Because of the needs of the project, learning to use Hadoop, as with all the overheated technology, "big Data", "mass" such words on the internet over the sky flying. Hadoop is a very good distributed programming framework that is exquisitely designed and does not currently have the same level of weight as a substitute. It also touches on an internally used framework that encapsulates and customizes Hadoop, making it more responsive to business requirements. I also recently wanted to write some of the learning and use of Hadoop experience, but see the internet so flooded articles, I think it is no value to write some notes. It's better to calm down and see what's not a problem for Hadoop.
This diagram is the architecture diagram for Hadoop, and map and reduce are the two most basic processing stages, preceded by input data format definitions and data fragmentation, followed by output data format definitions, In between the two can also implement combine this local reduce operation and partition this redirection mapper output policy behavior. Additional customization and enhancements can include:
The enhancement of input data and output data, for example, through data set management, can unify, merge all kinds of data sets, even can increase the filtering operation of data as a primary screen, in fact, the core data source is a wide range of business;
The expansion of data partitioning strategy, we often need to have some business characteristics of the data to be processed together;
The extension of combine and partition is mainly a number of policy implementations that are common in many hadoop jobs;
The expansion of the monitoring tool, I have also seen other companies within the custom tools;
The enhancement of communication protocols and file systems, especially the file system, is best used as close to local commands as can be found on the Internet;
The further encapsulation of the programming interface of data access is mainly to meet the business, with convenience;
......
These customizations also reflect, to some extent, the limitations of Hadoop in actual use or the design time, but these are minor problems that can be fixed by customization and extension. But there are some problems that Hadoop is inherently incapable of solving, or that is not suitable for use with Hadoop.
1, the most important point, Hadoop can solve the problem must be mapreduce. Here are two special meanings, one is that the problem must be split, some of the problems look big, but the split is difficult; the second is that the child must be independent-many hadoop textbooks give an example of a Fibonacci sequence, and each step of the data is not independent, and must depend on the previous step, The result of the first two steps, in other words, the inability to divide the big problem into a small independent problem, is that there is no way to use Hadoop at all.
2, the data structure does not satisfy key-value such pattern. In the Hadoop in action, the author compares Hadoop with a relational database, and structured data queries are not suitable for hadoop (although things like hive simulate ANSI SQL syntax). Even so, performance overhead is not comparable to a generic relational database, and if a complex combination of conditions is not as powerful as SQL. Writing code calls is also time-consuming.

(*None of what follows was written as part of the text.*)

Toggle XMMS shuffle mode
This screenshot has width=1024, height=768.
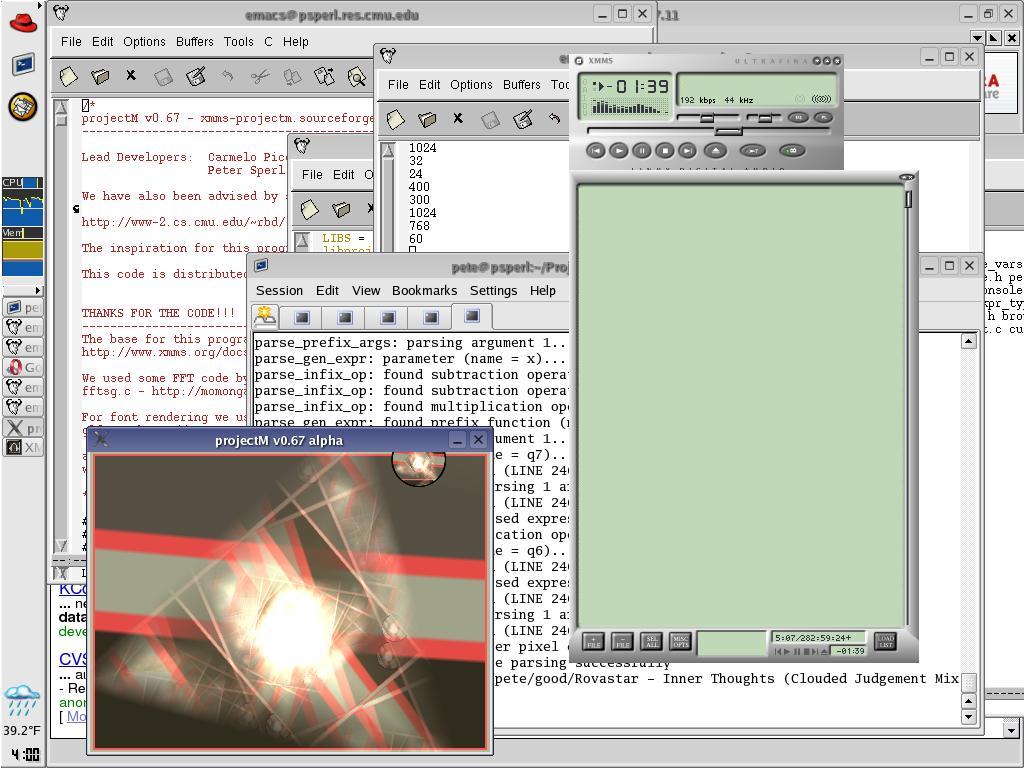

3, Hadoop is not suitable for handling large quantities of small files. In fact, this is determined by the limitations of Namenode, if the file is too small, namenode stored meta information will occupy a large proportion of space, memory or disk costs are very large. If a task has a larger file handling, then the virtual machine startup, initialization, and so on, and the cleanup time after the task is completed, and even shuffle and so on frame consumption time accounted for a much smaller proportion, otherwise, processing throughput fell. (Someone did an experiment, see: Link)
4. Hadoop is not suitable to handle tasks that require timely response, and high concurrent requests. It's also easy to understand that the virtual machine overhead, initialization preparation time, and so on, can take a few minutes even if nothing is done in a task and running the job completely.
5, Hadoop to deal with the real "big data", the scale up really into scale out, two small broken machines, or a few, more than 10 gigabytes of data, with Hadoop is clumsy. The intuitive nature of the asynchronous system itself is not as good as the synchronization system, which is obvious. So basically, the maintenance cost is not low.